Leaving the space frontier, Caitlin Haynes told us about the Smithsonian’s crowdsourcing project – The Transcription Center – and how they’ve continued to evolve the project over time. They have created a digital volunpeer community with a target to reach 2 million people by 2020. The project’s goal is to digitally transcribe the entire content of the Smithsonian Institute – and that needs a lot of help!
At the outset the Smithsonian was fearful of inaccuracy and created a three step verification process – Transcribe, Review and Approve. Though they never had to use the Approve stage because their volunpeers were so accurate, and so ahead of timetable that they were unable to cope with the volume of it anyway.

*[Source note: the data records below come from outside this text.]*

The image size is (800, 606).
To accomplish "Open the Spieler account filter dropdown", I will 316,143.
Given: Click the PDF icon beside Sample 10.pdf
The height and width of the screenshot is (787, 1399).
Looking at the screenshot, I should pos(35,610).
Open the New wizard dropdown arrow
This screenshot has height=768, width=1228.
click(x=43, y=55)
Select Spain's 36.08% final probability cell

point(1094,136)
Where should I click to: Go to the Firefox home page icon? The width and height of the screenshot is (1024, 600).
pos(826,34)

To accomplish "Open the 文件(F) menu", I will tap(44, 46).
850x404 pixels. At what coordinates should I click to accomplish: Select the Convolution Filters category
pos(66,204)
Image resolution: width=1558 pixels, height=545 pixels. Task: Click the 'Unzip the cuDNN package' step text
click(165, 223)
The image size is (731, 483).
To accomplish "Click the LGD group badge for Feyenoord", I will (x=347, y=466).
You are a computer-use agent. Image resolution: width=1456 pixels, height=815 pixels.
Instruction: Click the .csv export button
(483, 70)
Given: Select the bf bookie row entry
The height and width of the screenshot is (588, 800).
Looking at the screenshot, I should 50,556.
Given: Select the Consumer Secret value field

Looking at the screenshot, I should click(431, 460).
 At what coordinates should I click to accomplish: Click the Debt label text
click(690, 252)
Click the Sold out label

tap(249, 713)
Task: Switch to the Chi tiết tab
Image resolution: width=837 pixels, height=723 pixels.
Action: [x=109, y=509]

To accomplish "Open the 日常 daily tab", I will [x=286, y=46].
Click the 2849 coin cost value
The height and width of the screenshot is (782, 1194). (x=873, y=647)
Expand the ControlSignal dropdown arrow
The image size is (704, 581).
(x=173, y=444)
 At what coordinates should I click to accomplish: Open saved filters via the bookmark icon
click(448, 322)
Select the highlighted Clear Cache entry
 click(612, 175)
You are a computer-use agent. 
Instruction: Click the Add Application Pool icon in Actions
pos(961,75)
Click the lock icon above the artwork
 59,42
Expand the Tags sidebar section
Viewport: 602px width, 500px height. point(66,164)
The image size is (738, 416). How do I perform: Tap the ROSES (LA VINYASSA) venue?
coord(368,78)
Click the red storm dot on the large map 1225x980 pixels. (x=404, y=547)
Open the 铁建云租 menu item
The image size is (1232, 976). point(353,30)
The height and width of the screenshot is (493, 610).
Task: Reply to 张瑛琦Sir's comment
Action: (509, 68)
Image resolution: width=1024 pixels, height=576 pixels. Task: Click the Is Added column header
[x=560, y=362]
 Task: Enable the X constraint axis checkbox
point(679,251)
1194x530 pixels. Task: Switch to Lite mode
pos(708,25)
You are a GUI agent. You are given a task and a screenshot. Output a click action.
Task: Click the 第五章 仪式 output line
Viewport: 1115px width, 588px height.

To close the afternoon, Dr. Carrie Seltzer spoke on “Saving Species with Crowdsourcing and AI.” iNaturalist is a social network for naturalists and citizen science platform for biodiversity. They encourage bioblitzes as communal citizen-science efforts to record as many species within a designated location and time period as possible, and are great ways to engage the public to connect to their environment while generating useful data for science and conservation. It is also incredibly valuable as a means to monitor how biodiversity is changing.
The second Weekend Expedition on Day 5 of the conference started at the National Gallery of Art where Naan Morrison gave the group a one and a half hour tour.
It was a chronological tour that started with art from the Renaissance including Leonardo da Vinci’s paintings, and then and moved through the centuries to record Rembrandt, Monet and other Impressionists, and finally modern art.
The Italian Renaissance was a period of European history from the 14th century to the 17th century, marking the transition from the Medieval period to Modernity. It struck us that the development of art, and the changing structures of societies it reflected, is a visible metaphor for the changes we are witnessing in technology and its uses to transform methods of business and even government.
We are now living through a new renaissance in business with an entirely new level of transparency and decentralization due to the irrefutability of blockchain and the power of mass, individual communication. Their uses aren’t leading to step-by-step improvements in established methods or practices, they are powering transformative breakthroughs with new ideas and new ways to make them a reality.
It felt a very appropriate way to close CSW Global 2018, our assembly of top class delegates and over 60 speakers drawn from the world’s top thought-leaders and practitioners in the crowdsourcing and open innovation sectors.